Tex. Code Crim. Proc. art. 12.01 (exception P2)3 years3 yearsThe clock runs for three full years under the P2 exception.

How to think about the deadline

To use the calculator properly, you typically need to know:

  1. Which exception applies (P2 vs. P3).
  2. The “start date” for the limitations clock (often tied to an event such as an occurrence date or when the claimant knew or should have known—exact triggers depend on the governing provision).
  3. The “filing date” you plan to use, so you can compare it to the computed deadline.

Practical filing approach (non-legal-advice)

Even with a computed deadline, build a safety margin:

  • Target filing at least 10–14 days before the computed last day.
  • Confirm whether your filing method has any cutoffs (for example, office-hours or electronic filing rules).
  • Keep a written record of your filing date and receipt confirmation.

Pitfall: If you use the wrong exception (P2 instead of P3, or vice versa), your calculated deadline can shift from ~1 month to 3 years—a massive difference that can determine whether a filing is timely.

Key exceptions

The calculator’s timeframes hinge on which exception is selected in the Texas Code of Criminal Procedure, Chapter 12 rule set you’re applying:

Exception P3: **0.0833333333 years (~1 month)

  • Duration: 0.0833333333 years
  • Approximate real-world time: ~1 month
  • Impact: This is a short deadline. If P3 is the correct rule, waiting for internal review cycles can be dangerous.

Exception P2: 3 years

  • Duration: 3 years
  • Impact: A longer window can support more time for gathering records and drafting. Still, missing by days or weeks can happen—especially when the start date is contested.

Picking the correct exception

If you’re unsure which exception applies to your situation, the safest path is to:

  • Identify the exact procedural statute you are using for the filing, then
  • Match it to the exception category that triggers the relevant time period within Chapter 12.

Because this page is about computation, not claim classification, DocketMath will follow the exception selection you provide. That’s why accurate inputs matter.

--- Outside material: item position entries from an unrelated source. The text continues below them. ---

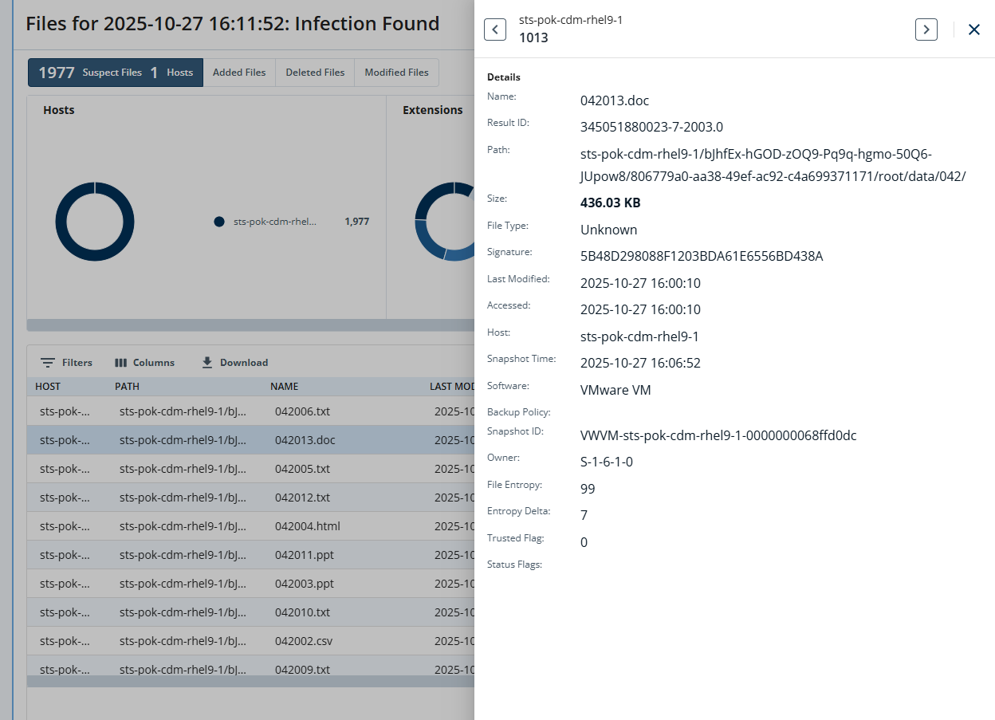Go to previous file with left chevron
The image size is (995, 720).
[x=495, y=29]
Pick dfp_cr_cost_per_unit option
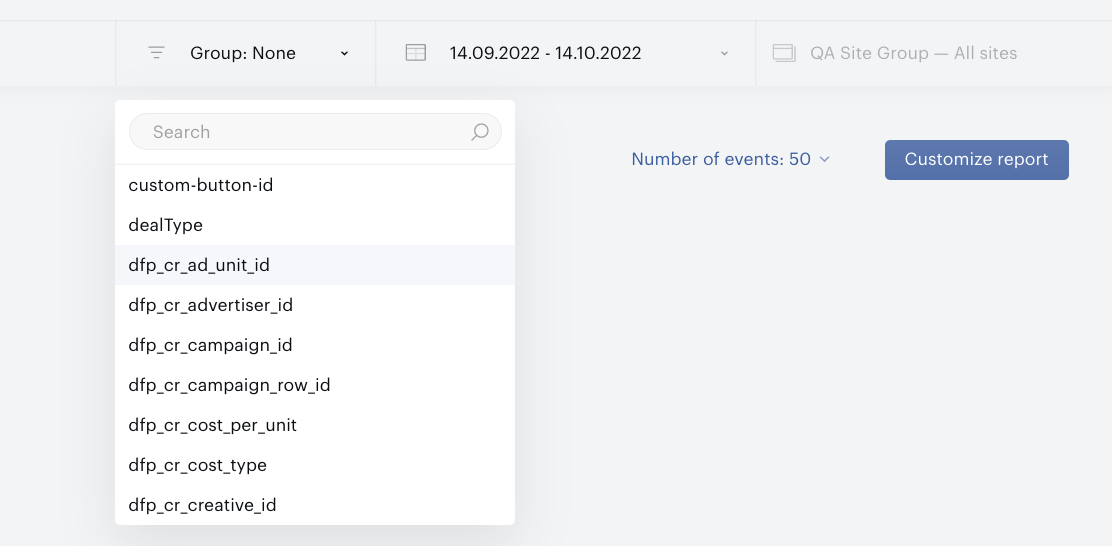1112x546 pixels. [315, 425]
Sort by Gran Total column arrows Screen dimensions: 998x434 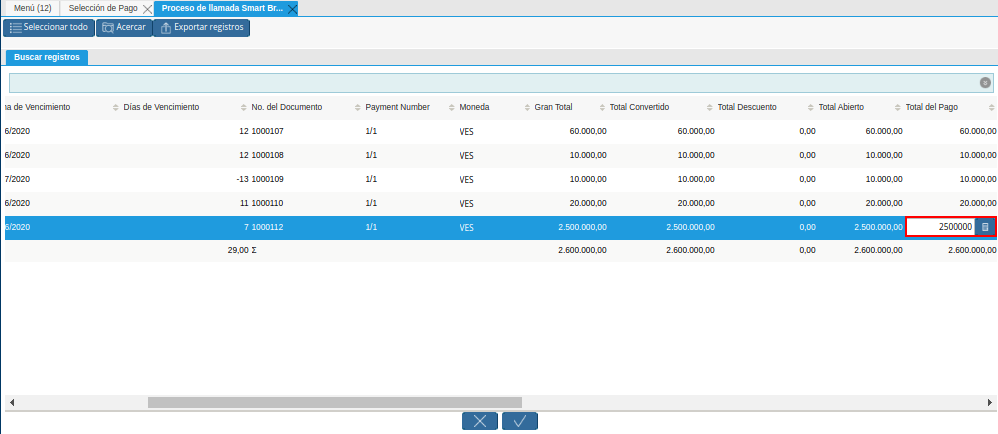[x=528, y=106]
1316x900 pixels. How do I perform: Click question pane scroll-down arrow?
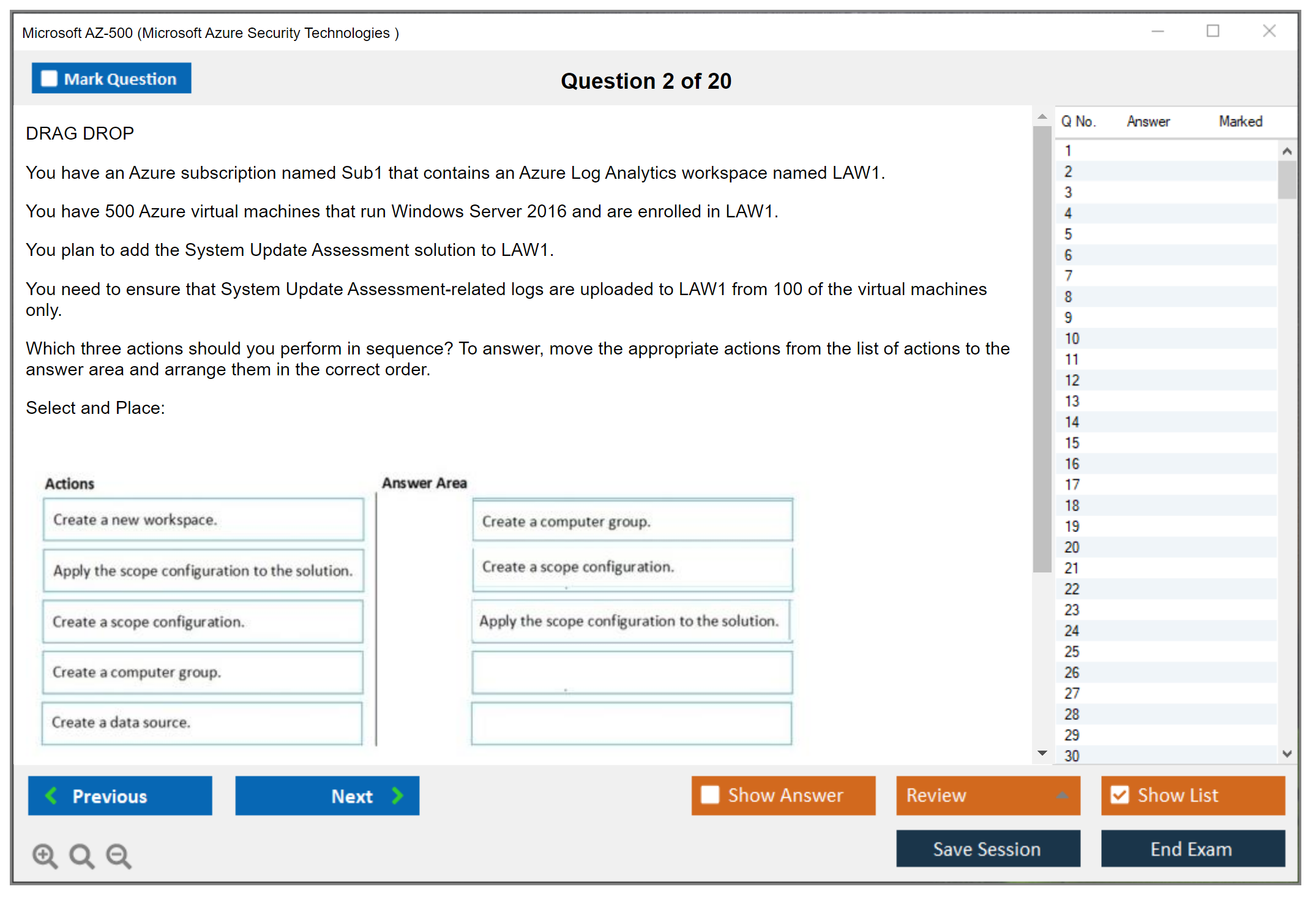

Warning: DocketMath calculates the deadline using the rule set you select. If your underlying claim is governed by a different Texas limitations statute than Chapter 12, the computed deadline may not match the real deadline.

Statute citation

The Texas authority referenced for this limitations calculator run is:

In the rule set provided for this page:

  • Chapter 12 includes the 0.0833333333 years period for exception P3
  • Art. 12.01 includes the 3 years period for exception P2

If you are working from a different Texas code section than Chapter 12, your limitations period may be governed by a different statute.

Use the calculator

You can compute your Texas filing deadline with DocketMath here:

Inputs to select

While the exact UI labels can vary, the calculator generally requires you to provide:

  1. Jurisdiction: US-TX
  2. Statute rule set: Texas Code of Criminal Procedure, Chapter 12
  3. Exception: choose between:
    • **P3 → 0.0833333333 years (~1 month)
    • P2 → 3 years
  4. Start date: the date the limitations clock begins running (you supply this)
  5. End-of-day handling (if prompted): many calculators assume the deadline is the end of the computed last day

How outputs change when you switch exceptions

Here’s a concrete effect example using the durations provided:

Exception selectedTime periodDeadline behavior
P30.0833333333 years (~1 month)Output deadline comes very quickly after the start date.
P23 yearsOutput deadline lands years later, giving substantially more time.

Even if the start date is identical, switching the exception changes the computed deadline by a factor of roughly 36x (about one month vs. three years, depending on calendar specifics).

Make the result actionable

After you get the calculated deadline:

  • Put the last-day date on your internal checklist.
  • Schedule drafting and review so you can file before the computed deadline.
  • Save a screenshot or PDF of the output for your records.

Note: Calendar math matters. If you’re near the deadline, verify the computed last day against a calendar that accounts for weekends/holidays and your filing method’s acceptance rules.